The Show Must Go On: Building Cyber Resilience for Venues

Guest Post: Andy Jabbour, Gate 15

Every venue exists to deliver memorable experiences.

Whether it’s a sold-out concert, game day, convention, graduation, or community event, success depends on countless moving parts working together to deliver a safe, secure, and memorable experience. Fans expect to be entertained. Performers expect the show to go on. Sponsors expect their brands to be protected. Leadership expects operations to continue, even when things go wrong. Increasingly, cybersecurity is essential to delivering on those expectations.

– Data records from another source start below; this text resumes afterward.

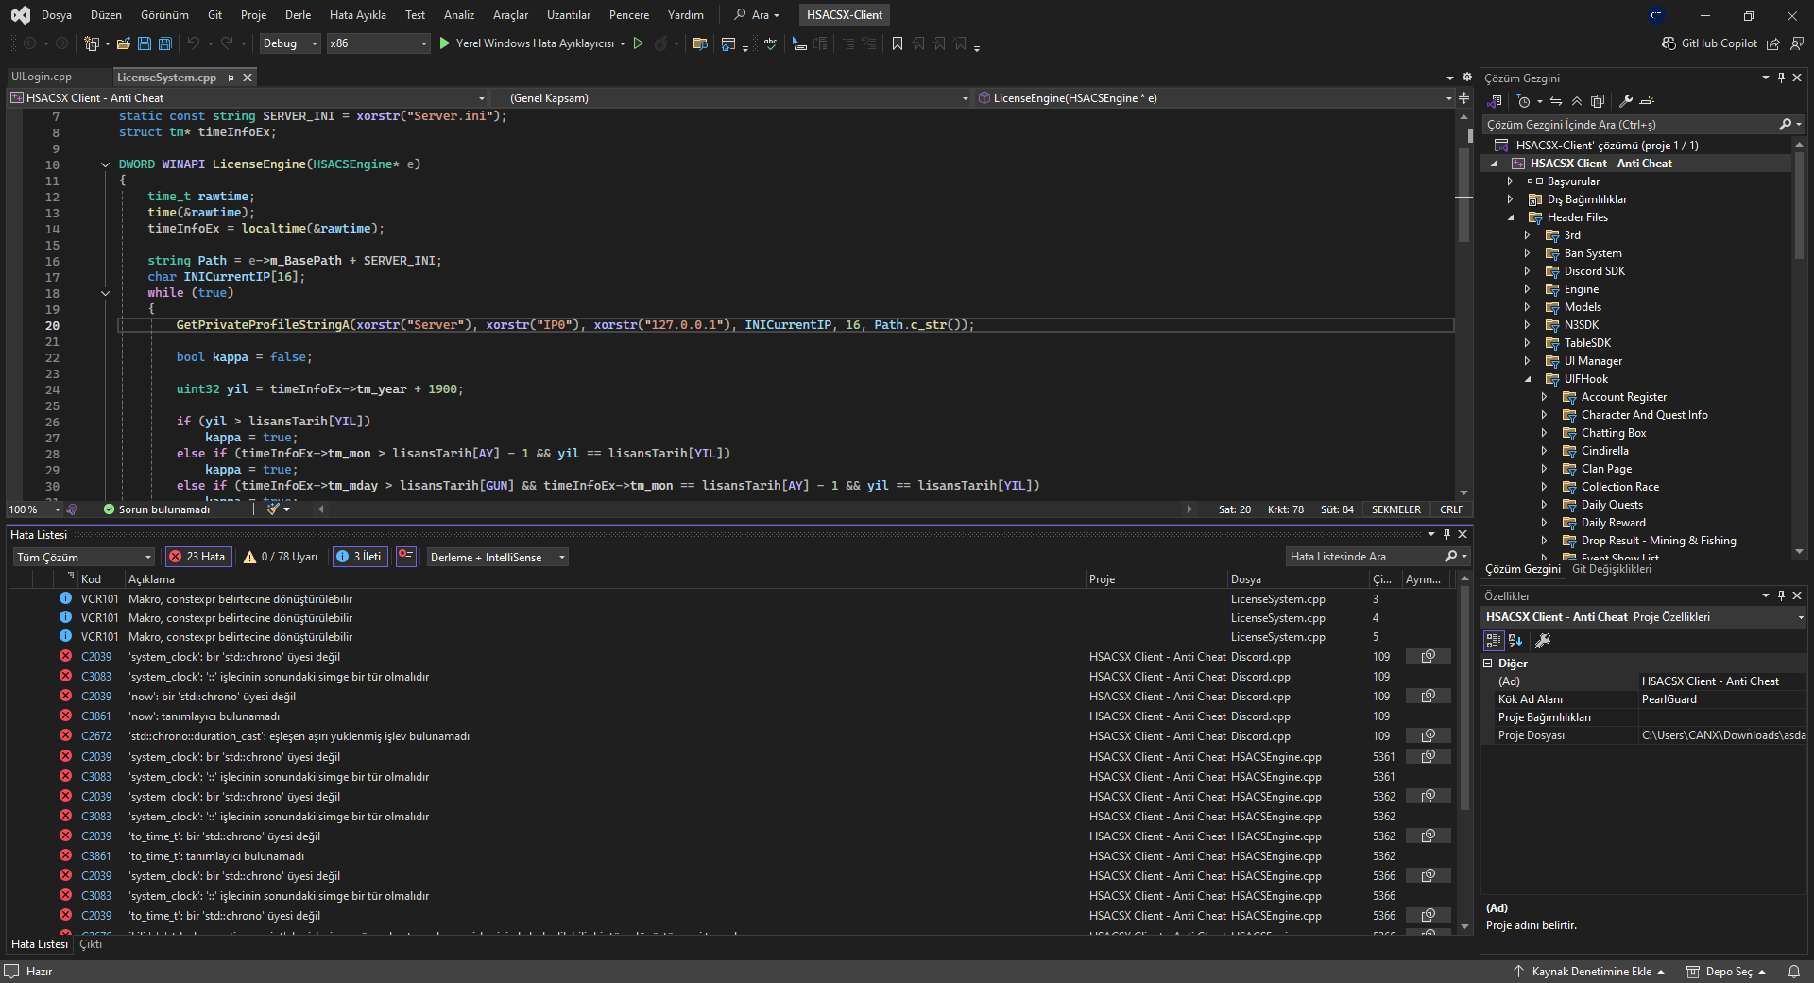1814x983 pixels.
Task: Toggle the 23 Hata error filter
Action: pyautogui.click(x=197, y=557)
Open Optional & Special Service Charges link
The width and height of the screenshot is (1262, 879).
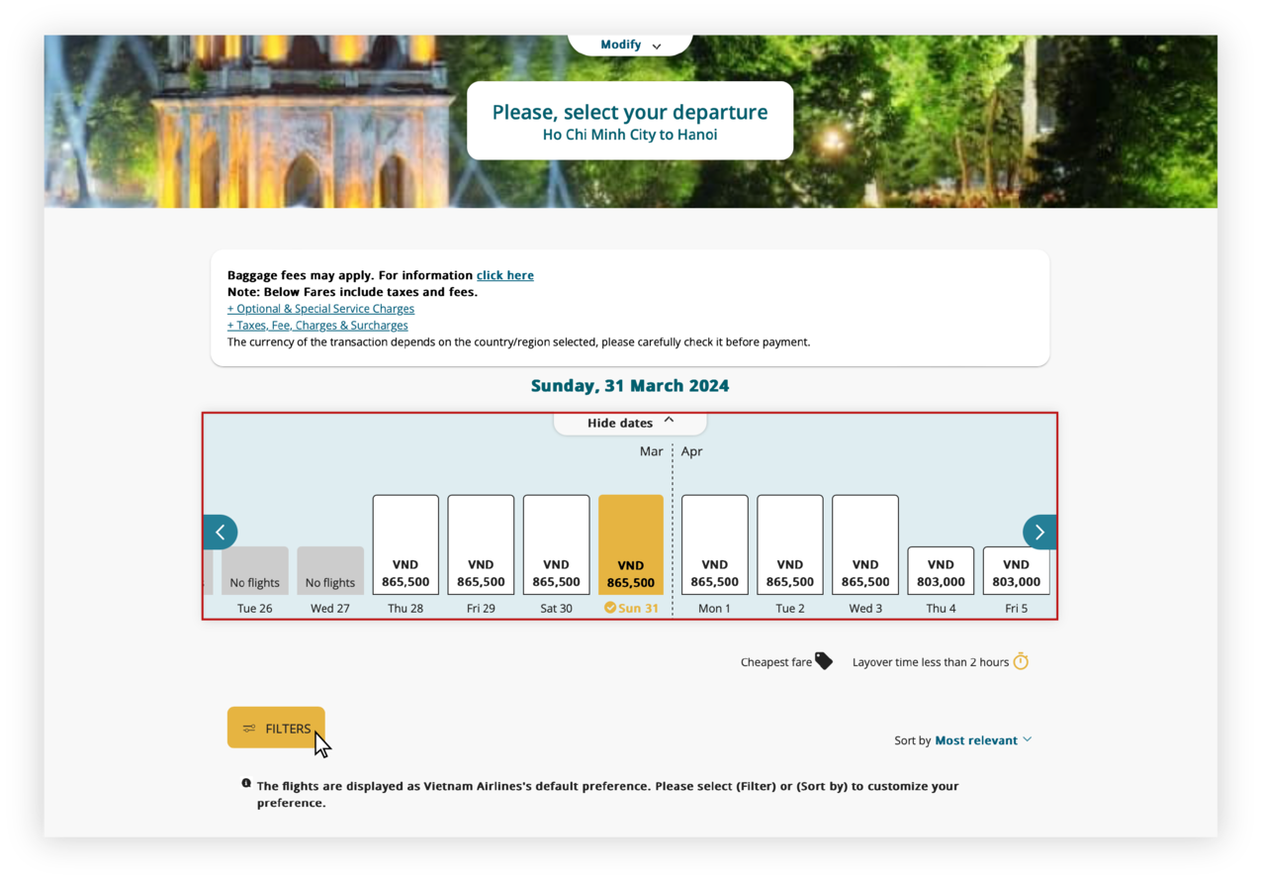point(320,308)
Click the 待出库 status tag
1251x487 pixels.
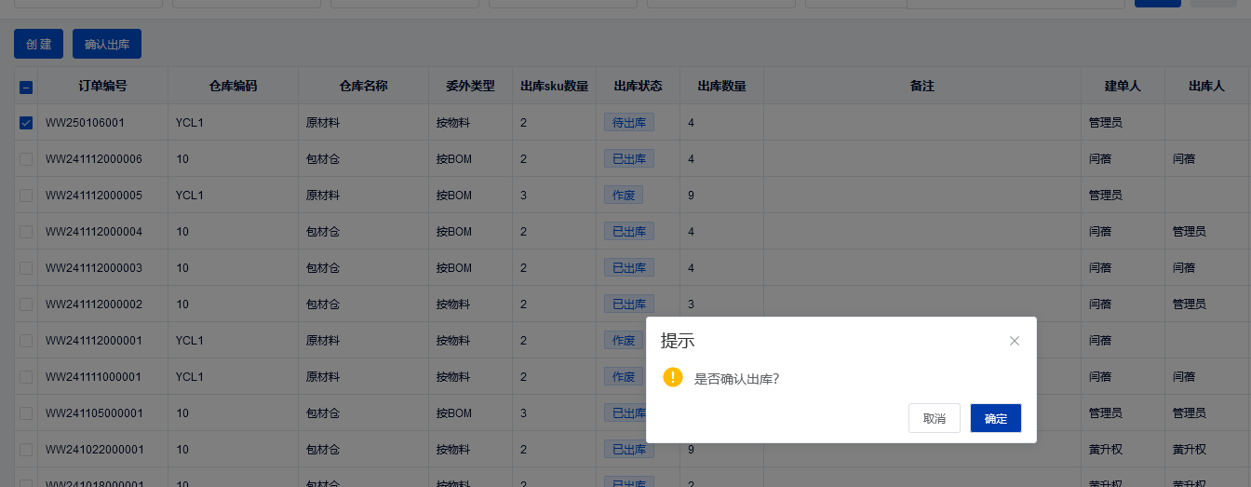pos(629,122)
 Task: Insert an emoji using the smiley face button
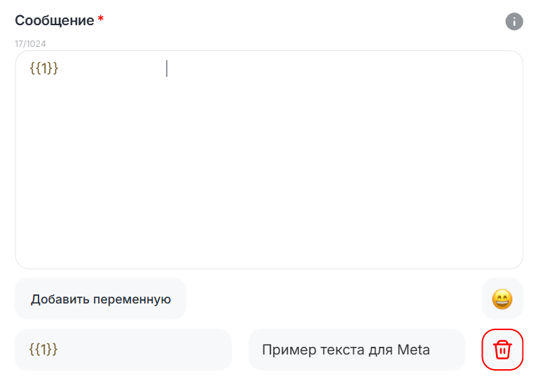(x=502, y=299)
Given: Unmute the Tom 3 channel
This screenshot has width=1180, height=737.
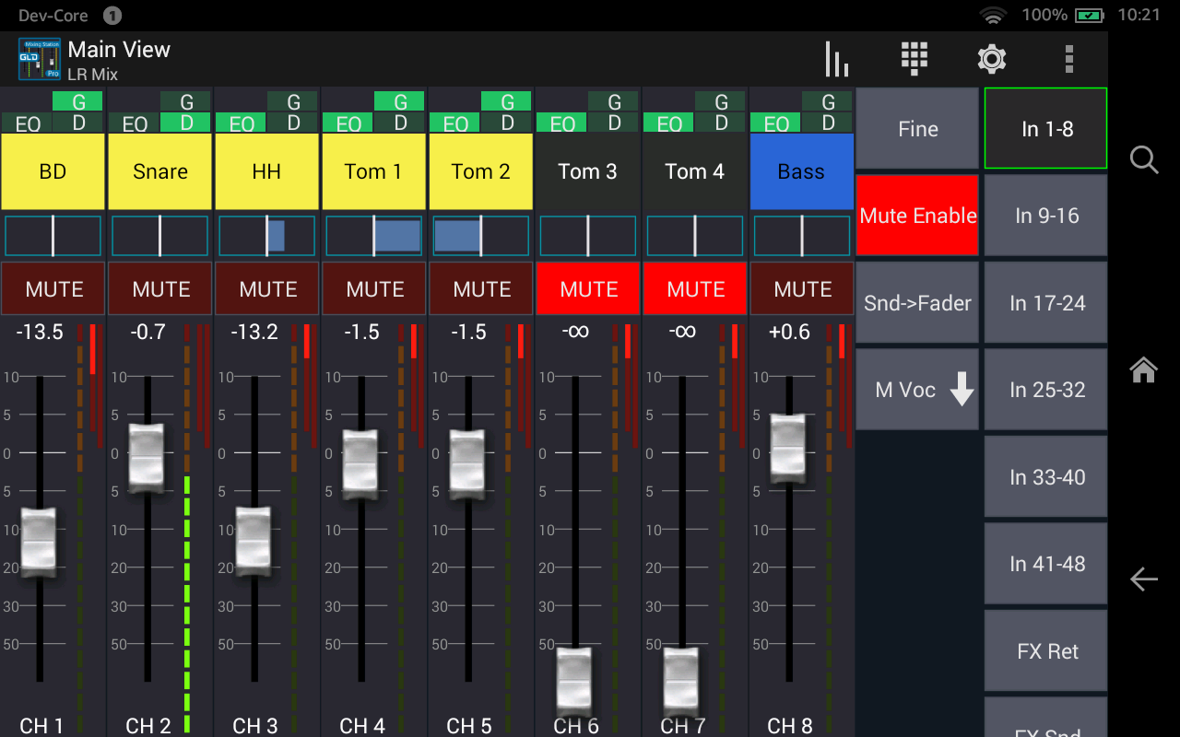Looking at the screenshot, I should (588, 289).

The mistake many organizations make is treating cyber risk as primarily an IT issue. Firewalls, endpoint protection, vulnerability scanning, and monitoring are essential, but technology alone doesn't build resilience. Organizations that recover fastest from cyber incidents aren't necessarily the ones with the largest budgets or the most security tools. They’re the ones that have invested in preparation before an incident occurs. They’re the ones that prepare their people, processes, and leaders to respond together.

At Gate 15, we focus on protecting people, places, data, and dollars. One way we do that is through our 15 × 15 Best Practices, a practical framework for organizational cyber resilience. While every venue is different, four areas consistently deliver a strong return on investment and are ones every organization can begin strengthening today.

Start with an honest assessment. You can’t improve what you don’t understand. Before each season, teams assess their roster, identify gaps, and decide where to invest. Cybersecurity should be no different. Assess not only your controls, but also your governance, business processes, operational resilience, third-party event partners, and potential impacts on events and public safety. Whether you use the NIST Cybersecurity Framework 2.0, our 15 × 15 Best Practices, or another methodology, the key is to choose a framework and begin.

Develop plans people can actually use. Successful teams don't wing it; they build game plans and playbooks and practice them. Organizations need the same discipline. Incident response plans, corporate crisis management and crisis communications plans, business continuity and disaster recovery strategies, ransomware playbooks, and recovery procedures should be concise, practical, and tailored to the people who will use them, including executives, operations communications, facilities, security, legal, and IT. Plans that collect dust won't help on your toughest day.

Exercise before game day. Championship teams don’t simply show up ready to win. They practice fundamentals, test new strategies, and learn from mistakes before the scoreboard lights up. The first ransomware attack, payment system outage, insider threat, or operational technology disruption should not occur during a sold-out event. Tabletop exercises and simulations expose assumptions, improve coordination, strengthen relationships, and build confidence that practice delivers.

Learn from every incident. Great teams watch the film. They ask what worked, what didn't, and how they will improve next time. “What did we do well? Where did we fall short? Who missed their block?” Organizations should do the same. Every cyber event, operational disruption, near miss, or exercise offers valuable lessons. Thoughtful postmortems reinforce successes, identify gaps, and drive continuous improvement. These are hallmarks of resilient organizations.

These four practices are part of a broader resilience strategy that also includes strong identity and access management, vulnerability and patch management, network segmentation, secure backups, information sharing, awareness training, testing, and a culture in which security is everyone's responsibility. 

Venues face a unique challenge because cybersecurity, physical security, public safety, and operations are inseparable. Ticketing systems, scoreboards, concessions, parking, payment systems, access control, building automation, broadcast operations, and public safety all depend on technology. A cyber incident rarely remains a cyber incident for long. It quickly becomes an operational challenge that affects guests, employees, partners, revenue, and reputation. 

The objective isn't to eliminate every risk. That's impossible. The goal is to reduce the likelihood of disruption, prepare our teams to make informed decisions under pressure, and build the resilience needed to keep events running safely and to recover quickly when incidents occur. For organizations that host thousands, or tens of thousands, of people, that is ultimately what cybersecurity is about: protecting the experience, the business, and the community that depends on it. The goal isn't to eliminate every risk; that is impossible. The goal is to reduce disruption, prepare teams to make informed decisions under pressure, and build the resilience to keep events running safely during incidents. For organizations responsible for welcoming thousands, or tens of thousands, of guests, that's what cybersecurity is really about.

Prepared venues don’t happen by accident. Like championship teams, they’re deliberately built through assessment, planning, practice, and continuous improvement.